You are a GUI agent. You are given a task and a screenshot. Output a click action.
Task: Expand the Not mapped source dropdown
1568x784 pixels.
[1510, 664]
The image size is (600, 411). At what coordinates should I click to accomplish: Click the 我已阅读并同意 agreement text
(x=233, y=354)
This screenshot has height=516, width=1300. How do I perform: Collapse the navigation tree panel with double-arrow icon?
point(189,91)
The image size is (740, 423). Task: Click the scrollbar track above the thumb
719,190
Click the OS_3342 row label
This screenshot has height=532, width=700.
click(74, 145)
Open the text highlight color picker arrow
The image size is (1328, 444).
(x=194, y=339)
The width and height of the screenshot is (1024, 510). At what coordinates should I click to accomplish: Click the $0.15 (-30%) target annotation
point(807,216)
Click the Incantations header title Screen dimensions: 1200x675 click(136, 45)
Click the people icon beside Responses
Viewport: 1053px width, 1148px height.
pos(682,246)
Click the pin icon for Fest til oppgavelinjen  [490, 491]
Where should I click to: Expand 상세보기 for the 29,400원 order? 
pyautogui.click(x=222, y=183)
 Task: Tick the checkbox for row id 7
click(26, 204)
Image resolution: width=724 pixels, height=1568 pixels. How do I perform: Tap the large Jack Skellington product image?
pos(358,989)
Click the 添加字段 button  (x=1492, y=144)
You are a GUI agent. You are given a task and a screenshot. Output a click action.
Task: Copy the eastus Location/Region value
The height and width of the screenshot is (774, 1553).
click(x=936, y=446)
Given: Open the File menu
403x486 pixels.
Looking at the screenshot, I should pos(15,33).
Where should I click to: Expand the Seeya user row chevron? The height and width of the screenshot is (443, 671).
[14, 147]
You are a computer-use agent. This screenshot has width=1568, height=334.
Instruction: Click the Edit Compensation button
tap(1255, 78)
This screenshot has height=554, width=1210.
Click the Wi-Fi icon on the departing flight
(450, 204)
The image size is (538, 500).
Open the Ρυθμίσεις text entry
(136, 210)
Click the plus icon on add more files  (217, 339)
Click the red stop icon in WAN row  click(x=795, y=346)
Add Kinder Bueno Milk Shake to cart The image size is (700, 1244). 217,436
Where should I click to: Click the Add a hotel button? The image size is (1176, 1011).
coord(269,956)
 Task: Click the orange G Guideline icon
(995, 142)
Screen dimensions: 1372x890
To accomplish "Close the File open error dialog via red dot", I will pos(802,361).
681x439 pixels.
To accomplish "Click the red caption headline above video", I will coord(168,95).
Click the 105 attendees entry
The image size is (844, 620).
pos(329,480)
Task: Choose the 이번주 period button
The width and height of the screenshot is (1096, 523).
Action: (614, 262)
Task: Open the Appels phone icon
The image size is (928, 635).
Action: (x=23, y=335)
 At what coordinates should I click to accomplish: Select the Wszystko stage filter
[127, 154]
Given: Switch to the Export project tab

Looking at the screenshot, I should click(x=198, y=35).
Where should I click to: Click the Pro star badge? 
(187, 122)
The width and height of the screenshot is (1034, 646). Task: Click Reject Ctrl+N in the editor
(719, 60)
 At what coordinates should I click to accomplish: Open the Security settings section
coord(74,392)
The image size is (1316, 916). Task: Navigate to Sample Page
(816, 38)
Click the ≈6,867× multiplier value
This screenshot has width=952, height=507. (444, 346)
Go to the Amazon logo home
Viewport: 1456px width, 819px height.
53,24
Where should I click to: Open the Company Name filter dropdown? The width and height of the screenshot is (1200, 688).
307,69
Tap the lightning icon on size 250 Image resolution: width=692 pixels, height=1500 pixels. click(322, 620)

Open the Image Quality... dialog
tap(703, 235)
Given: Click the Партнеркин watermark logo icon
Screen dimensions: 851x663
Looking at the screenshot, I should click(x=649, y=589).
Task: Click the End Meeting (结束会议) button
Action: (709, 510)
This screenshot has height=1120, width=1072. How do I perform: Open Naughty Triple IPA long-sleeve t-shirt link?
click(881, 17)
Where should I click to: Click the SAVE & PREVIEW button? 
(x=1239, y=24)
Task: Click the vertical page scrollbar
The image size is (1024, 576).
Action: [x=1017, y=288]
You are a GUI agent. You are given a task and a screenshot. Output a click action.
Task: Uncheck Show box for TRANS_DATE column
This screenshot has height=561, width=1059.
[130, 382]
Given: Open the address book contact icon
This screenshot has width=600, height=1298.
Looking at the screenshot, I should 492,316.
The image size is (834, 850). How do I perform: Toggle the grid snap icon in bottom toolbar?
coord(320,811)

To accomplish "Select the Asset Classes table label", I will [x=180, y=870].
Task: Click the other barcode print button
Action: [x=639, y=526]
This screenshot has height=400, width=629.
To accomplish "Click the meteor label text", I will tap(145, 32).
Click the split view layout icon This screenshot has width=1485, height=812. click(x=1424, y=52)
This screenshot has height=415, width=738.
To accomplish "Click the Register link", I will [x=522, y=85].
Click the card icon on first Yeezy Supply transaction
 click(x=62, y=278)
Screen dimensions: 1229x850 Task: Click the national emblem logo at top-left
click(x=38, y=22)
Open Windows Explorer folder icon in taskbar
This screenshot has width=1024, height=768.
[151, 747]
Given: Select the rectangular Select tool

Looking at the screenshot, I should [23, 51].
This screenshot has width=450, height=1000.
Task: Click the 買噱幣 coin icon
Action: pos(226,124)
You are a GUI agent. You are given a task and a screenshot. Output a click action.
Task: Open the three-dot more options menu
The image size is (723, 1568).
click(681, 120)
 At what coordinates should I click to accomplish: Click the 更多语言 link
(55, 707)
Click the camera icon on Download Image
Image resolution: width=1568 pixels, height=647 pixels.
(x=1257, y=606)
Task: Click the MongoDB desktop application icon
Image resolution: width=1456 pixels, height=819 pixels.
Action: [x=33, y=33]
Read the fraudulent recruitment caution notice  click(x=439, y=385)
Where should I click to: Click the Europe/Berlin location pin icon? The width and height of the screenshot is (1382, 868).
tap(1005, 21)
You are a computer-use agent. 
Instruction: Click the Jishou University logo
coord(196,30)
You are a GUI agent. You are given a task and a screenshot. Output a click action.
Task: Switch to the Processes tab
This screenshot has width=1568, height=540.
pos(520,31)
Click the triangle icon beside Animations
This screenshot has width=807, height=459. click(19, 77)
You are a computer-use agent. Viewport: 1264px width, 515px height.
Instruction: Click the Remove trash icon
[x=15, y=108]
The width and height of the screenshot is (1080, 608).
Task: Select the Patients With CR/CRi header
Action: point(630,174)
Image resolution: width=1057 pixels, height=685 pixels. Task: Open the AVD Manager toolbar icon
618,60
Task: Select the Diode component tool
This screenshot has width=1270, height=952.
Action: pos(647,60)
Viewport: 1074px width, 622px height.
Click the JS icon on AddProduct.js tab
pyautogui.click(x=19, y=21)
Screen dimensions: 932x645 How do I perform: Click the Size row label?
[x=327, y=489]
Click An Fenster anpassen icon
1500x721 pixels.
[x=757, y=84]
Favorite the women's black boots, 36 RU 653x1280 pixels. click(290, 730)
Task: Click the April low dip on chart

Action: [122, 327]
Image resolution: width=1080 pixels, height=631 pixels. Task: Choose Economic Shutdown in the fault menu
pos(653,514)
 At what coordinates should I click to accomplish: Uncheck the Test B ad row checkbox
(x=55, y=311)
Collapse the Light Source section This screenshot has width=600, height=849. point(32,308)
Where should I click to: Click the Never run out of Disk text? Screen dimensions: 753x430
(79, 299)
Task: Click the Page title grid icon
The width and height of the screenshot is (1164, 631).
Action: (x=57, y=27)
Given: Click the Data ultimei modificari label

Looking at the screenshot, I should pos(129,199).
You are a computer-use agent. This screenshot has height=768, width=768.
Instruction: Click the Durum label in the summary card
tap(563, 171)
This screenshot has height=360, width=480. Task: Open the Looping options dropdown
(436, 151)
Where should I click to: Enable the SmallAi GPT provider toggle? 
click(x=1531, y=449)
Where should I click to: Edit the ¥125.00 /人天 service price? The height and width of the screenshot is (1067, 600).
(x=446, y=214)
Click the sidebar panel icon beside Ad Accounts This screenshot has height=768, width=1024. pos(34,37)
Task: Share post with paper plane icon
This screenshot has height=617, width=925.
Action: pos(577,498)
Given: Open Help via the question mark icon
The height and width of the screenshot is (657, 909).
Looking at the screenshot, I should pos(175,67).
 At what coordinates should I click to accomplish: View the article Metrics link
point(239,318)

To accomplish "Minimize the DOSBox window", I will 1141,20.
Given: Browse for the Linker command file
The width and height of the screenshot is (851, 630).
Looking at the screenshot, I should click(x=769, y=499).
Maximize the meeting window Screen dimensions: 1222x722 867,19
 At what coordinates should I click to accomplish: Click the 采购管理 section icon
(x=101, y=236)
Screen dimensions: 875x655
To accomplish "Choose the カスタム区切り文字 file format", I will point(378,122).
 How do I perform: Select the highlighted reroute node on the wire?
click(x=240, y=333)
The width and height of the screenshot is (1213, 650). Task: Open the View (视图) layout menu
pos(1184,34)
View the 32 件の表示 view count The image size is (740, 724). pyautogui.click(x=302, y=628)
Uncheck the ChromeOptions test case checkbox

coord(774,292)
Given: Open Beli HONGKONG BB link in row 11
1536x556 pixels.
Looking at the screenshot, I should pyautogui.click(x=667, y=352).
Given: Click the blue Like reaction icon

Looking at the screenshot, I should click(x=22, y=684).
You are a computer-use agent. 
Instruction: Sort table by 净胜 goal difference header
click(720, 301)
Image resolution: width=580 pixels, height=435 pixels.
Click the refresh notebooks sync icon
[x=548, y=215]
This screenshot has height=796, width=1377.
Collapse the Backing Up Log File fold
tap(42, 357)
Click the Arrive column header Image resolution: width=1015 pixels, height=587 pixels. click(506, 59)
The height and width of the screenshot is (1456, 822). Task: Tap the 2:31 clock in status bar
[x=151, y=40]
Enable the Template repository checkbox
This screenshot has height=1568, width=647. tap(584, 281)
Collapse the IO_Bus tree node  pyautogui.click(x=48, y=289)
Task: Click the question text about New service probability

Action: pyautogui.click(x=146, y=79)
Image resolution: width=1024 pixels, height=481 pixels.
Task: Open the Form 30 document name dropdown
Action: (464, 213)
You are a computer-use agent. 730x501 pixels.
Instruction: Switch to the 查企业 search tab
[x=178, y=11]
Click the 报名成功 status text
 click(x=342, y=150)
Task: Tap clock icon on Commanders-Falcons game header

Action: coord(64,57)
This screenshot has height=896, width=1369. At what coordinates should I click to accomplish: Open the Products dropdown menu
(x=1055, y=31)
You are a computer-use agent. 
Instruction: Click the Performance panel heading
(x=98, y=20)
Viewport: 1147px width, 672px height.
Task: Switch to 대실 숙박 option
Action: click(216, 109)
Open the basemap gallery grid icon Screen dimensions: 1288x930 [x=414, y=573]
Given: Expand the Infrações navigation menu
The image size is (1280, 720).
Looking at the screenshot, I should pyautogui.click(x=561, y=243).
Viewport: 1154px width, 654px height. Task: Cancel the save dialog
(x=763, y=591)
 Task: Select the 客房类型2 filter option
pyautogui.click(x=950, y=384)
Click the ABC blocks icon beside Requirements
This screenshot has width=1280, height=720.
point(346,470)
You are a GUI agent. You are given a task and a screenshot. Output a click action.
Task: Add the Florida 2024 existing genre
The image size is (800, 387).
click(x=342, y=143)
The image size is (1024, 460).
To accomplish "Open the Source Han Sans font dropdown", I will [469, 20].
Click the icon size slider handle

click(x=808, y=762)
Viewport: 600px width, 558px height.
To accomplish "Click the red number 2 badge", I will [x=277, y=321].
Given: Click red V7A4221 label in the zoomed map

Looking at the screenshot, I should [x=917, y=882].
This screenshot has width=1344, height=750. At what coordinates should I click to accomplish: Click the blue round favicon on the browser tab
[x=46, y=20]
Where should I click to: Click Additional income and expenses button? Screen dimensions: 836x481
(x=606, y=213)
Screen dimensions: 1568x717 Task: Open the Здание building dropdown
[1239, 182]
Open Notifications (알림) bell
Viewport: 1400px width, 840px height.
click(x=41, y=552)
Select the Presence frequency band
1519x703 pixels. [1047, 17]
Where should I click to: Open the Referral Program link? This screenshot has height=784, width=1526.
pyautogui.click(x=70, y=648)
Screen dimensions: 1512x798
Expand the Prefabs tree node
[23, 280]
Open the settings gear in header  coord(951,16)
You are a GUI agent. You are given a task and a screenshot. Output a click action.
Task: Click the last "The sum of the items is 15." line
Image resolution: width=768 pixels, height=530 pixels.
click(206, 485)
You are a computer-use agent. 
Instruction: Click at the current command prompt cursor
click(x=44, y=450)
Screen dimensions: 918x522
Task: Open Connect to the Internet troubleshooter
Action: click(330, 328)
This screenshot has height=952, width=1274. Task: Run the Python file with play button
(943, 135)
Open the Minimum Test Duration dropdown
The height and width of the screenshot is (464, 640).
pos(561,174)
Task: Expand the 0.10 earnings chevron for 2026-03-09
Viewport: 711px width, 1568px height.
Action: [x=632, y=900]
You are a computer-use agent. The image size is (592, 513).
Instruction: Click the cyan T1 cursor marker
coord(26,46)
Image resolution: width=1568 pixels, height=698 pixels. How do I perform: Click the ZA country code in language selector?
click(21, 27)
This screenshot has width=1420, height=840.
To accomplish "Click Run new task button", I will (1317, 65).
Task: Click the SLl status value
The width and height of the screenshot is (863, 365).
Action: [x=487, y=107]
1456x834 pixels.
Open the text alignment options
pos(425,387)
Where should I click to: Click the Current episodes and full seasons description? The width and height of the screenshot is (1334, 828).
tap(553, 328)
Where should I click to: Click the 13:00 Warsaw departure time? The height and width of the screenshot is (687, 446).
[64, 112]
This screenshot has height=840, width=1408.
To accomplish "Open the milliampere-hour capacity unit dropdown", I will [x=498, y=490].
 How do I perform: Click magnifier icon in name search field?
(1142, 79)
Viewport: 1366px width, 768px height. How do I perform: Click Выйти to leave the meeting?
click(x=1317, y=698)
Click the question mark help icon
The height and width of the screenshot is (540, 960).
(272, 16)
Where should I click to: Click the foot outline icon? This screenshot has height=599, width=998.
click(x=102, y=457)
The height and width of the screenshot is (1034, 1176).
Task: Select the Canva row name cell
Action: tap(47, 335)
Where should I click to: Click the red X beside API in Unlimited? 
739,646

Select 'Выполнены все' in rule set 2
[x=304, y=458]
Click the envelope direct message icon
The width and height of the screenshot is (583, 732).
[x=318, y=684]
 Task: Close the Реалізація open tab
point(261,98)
****************************************
TASK OBJECTIVE | In the entries above, tally the lines that hold the string "title" and give only the count.

THE COMPLETED TASK | 2